Kolesterolün; birçok hücre ve hücre içi yapının bileşiminde yer alan, hormonlarda ve diğer vücut fonksiyonlarında önemli rol oynayan yapı taşı olduğunu hatırlatan Prof. Öztürk, “Kolesterolün olmaması halinde; sinir ve sindirim sistemi ile cinsel fonksiyonlar olumsuz etkilenir. Özellikle çocukluk çağındaki beslenme kolesterolden zengin olmalıdır. Özellikle bu dönemdeki kolesterol eksikliği gelişme bozukluğu ve zeka geriliğine yol açabilir. Ancak sağlıklı bir yaşam için kolesterol düzeyinin, olması gereken seviyede tutulması çok önemlidir” dedi.
‘KİŞİYE GÖRE DEĞİŞİR’
Kalp hastalığı kanıtlanmış kişilerde, kötü huylu kolesterol (LDL) değerinin 100’ün altında olması gerektiğini, kalp hastalığı olmayan ancak yüksek risk faktörleri olan kişilerde de LDL değerinin 130’un altında olmasının hedeflendiğini vurgulayan Öztürk, şu bilgileri aktardı: “Kalp hastalığı olmayan ve risk faktörleri bulunmayan kişilerde HDL 60 veya üzerindeyse, LDL değerini 130’un altına indirmek gerekli değildir. Kolesterolün; iyi huylu (HDL), kötü huylu (LDL) ve alt grupları vardır. Bunların seviyeleri ve birbirlerine oranı hastalık gelişiminde belirleyicidir. En önemli damar sertliği nedeni, HDL’nin düşük LDL’nin yüksek olmasıdır. Pek çok parametre içinden en sık söz edileni LDL seviyesidir.
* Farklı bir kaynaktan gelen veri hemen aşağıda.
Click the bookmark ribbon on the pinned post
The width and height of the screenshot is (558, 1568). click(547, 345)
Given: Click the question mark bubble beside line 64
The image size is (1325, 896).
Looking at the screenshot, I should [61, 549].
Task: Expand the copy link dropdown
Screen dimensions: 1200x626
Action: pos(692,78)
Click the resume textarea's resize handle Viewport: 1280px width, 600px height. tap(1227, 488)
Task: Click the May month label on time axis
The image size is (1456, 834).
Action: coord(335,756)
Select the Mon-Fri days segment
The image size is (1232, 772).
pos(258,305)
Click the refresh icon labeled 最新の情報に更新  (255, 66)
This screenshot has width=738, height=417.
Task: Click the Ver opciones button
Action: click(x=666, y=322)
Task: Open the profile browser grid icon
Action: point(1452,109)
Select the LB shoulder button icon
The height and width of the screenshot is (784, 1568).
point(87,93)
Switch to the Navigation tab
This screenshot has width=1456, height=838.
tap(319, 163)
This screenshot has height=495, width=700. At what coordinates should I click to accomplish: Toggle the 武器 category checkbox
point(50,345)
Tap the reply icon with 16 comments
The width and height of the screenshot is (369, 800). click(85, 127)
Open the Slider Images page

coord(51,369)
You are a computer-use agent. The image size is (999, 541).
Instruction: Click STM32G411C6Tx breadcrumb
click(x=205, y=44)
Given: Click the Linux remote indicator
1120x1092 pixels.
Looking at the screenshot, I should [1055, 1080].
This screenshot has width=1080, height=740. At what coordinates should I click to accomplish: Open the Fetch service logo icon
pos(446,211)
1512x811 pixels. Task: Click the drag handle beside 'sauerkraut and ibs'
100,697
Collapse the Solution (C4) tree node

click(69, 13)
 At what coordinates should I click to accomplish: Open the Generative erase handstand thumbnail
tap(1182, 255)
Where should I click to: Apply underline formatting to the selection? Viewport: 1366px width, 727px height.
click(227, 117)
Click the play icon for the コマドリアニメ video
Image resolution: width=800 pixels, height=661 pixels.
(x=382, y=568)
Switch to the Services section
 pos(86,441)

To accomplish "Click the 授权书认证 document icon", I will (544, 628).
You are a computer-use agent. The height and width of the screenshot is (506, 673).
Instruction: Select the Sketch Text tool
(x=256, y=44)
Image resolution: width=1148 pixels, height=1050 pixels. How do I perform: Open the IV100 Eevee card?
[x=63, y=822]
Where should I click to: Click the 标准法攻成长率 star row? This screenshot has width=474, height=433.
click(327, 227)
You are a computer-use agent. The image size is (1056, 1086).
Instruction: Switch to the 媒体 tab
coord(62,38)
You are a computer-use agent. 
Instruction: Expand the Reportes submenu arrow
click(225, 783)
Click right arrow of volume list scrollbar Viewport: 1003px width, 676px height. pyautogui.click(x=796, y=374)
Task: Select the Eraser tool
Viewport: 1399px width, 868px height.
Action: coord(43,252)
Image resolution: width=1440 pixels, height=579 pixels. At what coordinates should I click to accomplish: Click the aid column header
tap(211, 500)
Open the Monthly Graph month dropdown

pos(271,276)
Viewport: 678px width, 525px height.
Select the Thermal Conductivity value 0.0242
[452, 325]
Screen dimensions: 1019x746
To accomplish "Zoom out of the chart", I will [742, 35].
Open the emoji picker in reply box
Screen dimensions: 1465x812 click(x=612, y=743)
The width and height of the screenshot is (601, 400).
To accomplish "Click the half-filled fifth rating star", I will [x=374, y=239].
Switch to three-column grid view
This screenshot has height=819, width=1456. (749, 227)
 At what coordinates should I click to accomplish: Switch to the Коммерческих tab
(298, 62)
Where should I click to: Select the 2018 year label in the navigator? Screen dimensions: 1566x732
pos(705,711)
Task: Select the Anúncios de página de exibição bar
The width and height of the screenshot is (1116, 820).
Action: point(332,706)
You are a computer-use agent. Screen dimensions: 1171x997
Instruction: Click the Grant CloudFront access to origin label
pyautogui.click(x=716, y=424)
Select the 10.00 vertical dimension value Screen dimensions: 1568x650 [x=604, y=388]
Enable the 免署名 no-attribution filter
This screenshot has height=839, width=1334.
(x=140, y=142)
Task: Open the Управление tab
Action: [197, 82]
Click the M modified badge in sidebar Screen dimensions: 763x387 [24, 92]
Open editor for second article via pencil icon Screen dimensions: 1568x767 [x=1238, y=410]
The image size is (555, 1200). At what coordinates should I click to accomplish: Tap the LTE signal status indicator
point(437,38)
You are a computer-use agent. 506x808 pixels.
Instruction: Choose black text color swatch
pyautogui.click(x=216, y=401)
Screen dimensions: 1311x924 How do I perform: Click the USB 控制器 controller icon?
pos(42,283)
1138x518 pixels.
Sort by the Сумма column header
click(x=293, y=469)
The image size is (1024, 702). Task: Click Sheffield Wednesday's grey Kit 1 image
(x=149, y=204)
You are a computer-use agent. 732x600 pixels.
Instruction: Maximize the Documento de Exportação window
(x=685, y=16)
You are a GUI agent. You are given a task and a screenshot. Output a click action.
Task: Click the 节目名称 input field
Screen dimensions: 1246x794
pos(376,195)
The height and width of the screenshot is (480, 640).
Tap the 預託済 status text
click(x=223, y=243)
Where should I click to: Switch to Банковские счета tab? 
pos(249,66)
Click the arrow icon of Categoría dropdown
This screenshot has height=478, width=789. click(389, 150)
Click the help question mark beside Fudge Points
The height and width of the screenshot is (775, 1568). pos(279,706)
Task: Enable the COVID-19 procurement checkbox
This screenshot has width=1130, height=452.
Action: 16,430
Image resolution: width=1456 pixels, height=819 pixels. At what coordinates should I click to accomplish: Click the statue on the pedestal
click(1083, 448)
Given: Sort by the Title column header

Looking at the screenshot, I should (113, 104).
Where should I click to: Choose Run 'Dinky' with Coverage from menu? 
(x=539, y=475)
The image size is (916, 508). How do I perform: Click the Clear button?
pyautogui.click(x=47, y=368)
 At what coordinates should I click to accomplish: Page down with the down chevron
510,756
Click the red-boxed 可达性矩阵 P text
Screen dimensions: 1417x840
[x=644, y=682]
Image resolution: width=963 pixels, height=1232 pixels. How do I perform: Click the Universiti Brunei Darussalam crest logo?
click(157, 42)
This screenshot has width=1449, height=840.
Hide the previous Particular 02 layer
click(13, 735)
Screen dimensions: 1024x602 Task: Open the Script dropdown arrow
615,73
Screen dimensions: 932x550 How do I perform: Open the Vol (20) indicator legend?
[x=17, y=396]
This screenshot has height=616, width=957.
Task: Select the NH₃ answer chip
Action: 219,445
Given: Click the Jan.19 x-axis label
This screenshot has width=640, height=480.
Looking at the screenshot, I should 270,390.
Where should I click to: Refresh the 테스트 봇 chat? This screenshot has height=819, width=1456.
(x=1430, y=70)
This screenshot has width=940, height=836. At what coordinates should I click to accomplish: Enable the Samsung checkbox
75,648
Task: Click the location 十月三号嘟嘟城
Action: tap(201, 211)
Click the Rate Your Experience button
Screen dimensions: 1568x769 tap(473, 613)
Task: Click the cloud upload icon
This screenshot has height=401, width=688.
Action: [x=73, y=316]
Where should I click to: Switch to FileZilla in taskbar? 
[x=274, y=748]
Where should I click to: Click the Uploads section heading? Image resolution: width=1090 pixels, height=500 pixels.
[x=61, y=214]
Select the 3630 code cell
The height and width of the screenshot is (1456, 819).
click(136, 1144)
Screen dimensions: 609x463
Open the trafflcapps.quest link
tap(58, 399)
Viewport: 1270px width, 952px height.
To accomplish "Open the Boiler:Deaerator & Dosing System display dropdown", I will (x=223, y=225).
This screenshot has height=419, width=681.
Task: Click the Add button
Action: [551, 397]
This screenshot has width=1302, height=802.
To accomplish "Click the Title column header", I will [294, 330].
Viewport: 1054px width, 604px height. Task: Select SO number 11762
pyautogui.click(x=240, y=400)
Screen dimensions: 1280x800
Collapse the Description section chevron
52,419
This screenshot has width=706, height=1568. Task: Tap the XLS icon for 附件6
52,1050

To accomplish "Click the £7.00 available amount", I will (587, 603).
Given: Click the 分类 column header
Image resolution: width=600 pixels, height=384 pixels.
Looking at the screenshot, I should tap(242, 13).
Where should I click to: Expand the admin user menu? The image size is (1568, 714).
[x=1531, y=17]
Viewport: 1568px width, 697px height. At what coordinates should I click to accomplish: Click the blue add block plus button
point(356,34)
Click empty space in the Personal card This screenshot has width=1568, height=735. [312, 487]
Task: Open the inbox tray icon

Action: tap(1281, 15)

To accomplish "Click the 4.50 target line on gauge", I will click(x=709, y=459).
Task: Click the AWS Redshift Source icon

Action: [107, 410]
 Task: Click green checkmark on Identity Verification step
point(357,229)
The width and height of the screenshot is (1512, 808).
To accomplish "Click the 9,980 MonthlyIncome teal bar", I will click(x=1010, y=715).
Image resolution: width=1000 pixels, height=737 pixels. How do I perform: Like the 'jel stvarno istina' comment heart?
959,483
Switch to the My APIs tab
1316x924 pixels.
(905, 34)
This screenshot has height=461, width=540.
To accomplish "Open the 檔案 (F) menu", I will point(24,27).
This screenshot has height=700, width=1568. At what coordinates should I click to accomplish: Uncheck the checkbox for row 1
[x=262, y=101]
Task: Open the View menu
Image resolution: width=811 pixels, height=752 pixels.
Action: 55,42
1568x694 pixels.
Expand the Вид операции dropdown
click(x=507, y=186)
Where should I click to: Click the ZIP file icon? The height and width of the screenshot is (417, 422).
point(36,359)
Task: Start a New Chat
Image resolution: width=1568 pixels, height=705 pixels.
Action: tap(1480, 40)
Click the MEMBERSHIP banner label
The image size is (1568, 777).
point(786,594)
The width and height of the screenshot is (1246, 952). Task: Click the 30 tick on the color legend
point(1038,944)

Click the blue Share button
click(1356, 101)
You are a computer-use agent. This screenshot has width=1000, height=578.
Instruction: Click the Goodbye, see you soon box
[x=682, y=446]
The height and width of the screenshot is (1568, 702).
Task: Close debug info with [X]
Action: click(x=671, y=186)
Ancak kişinin total kolesterolü yüksek bunun yanında HDL’si de yüksekse, LDL için tedavi gerekmeyebilir.
‘KONTROL ALTINA ALINMALI’
Kolesterol seviyesinin artışı, damar sertliği ve beraberinde kalp damar hastalıklarının oluşmasına zemin hazırlar. Kolesterolün uygun seviyeye düşürülmesi, damar sertliğinin kontrol altına alınmasında önemli bir yarar sağlar. Damar sertliği yalnızca kalp damar hastalıklarında değil; beyin, bacak, böbrek ile vücuttaki bütün damarlarda hasar oluşumuna yani damar tıkanmasına yol açabilir. Yüksek kolesterol tedavisinde hasta laboratuvar testleri ile birlikte kardiyoloji uzmanı tarafından yakın takipte olmalıdır. LDL değerinin düzeyi, olması gereken kolesterol seviyesinde belirleyicidir. Tedavide ideal olarak hedeflenen LDL’nin bypassolan veya koroner anjiyoplasti geçirenlerde, diyabet hastalarında ve 65 yaşın üstünde olan kadınlarda 100’ün altına düşmesidir. Bypass veya koroner anjiyoplasti geçiren hastalarda son yıllarda 80 hatta 70’e kadar düşürülmesi tavsiye edilmektedir.
‘ İLAÇ GEREKEBİLİR’
Diyet ve egzersiz gibi yaşam tarzı değişikliklerine rağmen kolesterol seviyesi belli bir düzeye çekilemeyen hastalarda, ilaçla tedavi gerekli olabilir. Ancak bu durum kolesterolü normal seviyede olan kişiler için geçerli değildir. Kolesterol ilaçlarının yerinde ve doğru kullanımı çok önemlidir. Kolesterol yüksekliği tedavisi mutlaka yaşam şartlarındaki değişiklikle birlikte olmalıdır. Bu olmadan uygulanacak ilaç tedavisi iyi bir çözüm değildir. Etkili olan her ilacın da aynı değerlerde istenmeyen etkileri olabilir. Kolesterol ilaçlarının da binde bir oranında olan bazı yan etkileri bilinmektedir. Ancak ilaçların kesilmesi ile bu sorunlar ortadan kalkar ve kalıcı hasara neden olmaz.”